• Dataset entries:
++++++

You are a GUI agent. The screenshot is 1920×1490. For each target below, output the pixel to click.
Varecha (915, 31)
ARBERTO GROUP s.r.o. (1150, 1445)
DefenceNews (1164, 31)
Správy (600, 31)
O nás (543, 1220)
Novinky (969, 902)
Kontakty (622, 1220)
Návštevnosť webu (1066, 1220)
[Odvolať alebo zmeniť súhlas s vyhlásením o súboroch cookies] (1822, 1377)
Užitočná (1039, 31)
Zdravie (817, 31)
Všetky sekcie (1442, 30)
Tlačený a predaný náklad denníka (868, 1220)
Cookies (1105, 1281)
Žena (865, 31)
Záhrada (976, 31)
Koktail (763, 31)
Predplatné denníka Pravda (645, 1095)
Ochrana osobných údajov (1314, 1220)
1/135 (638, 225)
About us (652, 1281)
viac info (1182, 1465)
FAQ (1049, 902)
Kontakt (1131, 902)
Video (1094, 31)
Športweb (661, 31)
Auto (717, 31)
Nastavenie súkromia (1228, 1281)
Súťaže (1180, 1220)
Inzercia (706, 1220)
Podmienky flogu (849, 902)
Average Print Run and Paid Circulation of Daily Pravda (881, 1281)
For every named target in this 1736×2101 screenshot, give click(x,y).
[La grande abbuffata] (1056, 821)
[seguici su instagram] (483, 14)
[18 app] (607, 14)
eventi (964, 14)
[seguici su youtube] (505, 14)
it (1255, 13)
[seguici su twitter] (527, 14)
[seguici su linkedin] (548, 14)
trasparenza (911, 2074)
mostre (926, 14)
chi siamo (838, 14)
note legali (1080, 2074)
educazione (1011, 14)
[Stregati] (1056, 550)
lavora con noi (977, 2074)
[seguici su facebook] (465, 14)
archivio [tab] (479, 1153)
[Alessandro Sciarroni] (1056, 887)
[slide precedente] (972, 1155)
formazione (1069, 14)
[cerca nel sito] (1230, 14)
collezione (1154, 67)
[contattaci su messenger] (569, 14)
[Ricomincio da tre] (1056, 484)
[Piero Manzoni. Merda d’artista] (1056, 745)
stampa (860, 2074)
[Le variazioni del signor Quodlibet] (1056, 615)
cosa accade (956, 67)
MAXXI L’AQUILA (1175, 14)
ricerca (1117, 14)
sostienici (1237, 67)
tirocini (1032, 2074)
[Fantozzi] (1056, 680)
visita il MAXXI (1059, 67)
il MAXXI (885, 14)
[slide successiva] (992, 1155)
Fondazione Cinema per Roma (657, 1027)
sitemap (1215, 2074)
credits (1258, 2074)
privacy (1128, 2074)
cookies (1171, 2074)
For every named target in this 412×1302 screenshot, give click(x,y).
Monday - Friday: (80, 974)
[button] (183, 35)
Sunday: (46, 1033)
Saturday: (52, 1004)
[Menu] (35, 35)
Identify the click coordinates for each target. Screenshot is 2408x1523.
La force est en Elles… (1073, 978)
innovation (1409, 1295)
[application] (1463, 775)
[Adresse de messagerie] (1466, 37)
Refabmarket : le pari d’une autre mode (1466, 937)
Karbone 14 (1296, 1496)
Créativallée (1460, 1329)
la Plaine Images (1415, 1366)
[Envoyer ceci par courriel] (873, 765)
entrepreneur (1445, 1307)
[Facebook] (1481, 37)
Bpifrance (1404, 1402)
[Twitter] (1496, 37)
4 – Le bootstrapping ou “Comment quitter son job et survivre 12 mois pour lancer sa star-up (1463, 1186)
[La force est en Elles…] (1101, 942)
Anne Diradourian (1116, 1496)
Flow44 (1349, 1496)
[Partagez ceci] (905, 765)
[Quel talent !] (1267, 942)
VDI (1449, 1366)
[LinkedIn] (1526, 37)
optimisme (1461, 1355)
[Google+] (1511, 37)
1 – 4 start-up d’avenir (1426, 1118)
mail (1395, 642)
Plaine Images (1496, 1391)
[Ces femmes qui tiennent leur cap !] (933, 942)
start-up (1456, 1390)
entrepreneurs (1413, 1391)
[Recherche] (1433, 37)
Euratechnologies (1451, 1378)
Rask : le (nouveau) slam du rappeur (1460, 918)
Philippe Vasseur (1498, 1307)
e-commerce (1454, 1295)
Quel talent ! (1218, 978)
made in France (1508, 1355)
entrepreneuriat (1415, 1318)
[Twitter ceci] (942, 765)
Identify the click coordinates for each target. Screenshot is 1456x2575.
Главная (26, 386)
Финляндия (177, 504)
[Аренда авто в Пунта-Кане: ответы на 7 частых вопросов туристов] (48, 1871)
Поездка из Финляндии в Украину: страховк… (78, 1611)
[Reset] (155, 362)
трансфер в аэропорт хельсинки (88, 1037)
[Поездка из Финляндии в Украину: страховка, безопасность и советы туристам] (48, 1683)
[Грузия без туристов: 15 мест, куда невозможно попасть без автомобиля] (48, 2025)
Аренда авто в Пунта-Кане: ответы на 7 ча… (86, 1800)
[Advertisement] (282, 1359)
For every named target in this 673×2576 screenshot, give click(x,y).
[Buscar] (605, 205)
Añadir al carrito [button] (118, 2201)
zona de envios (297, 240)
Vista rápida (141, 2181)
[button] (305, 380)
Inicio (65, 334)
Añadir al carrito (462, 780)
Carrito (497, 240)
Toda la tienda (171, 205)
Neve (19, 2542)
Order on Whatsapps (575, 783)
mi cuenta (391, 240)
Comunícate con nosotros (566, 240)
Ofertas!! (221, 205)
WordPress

++++++

• TASK GOAL:
The answer consists only of the lines from the one containing "трансфер в аэропорт хельсинки (88, 1037)" to the end of the records, each written out exactly.

• WRITTEN RESPONSE:
трансфер в аэропорт хельсинки (88, 1037)
[Поездка из Финляндии в Украину: страховка, безопасность и советы туристам] (48, 1683)
[Грузия без туристов: 15 мест, куда невозможно попасть без автомобиля] (48, 2025)
Аренда авто в Пунта-Кане: ответы на 7 ча… (86, 1800)
[Advertisement] (282, 1359)
For every named target in this 673×2576 screenshot, give click(x,y).
[Buscar] (605, 205)
Añadir al carrito [button] (118, 2201)
zona de envios (297, 240)
Vista rápida (141, 2181)
[button] (305, 380)
Inicio (65, 334)
Añadir al carrito (462, 780)
Carrito (497, 240)
Toda la tienda (171, 205)
Neve (19, 2542)
Order on Whatsapps (575, 783)
mi cuenta (391, 240)
Comunícate con nosotros (566, 240)
Ofertas!! (221, 205)
WordPress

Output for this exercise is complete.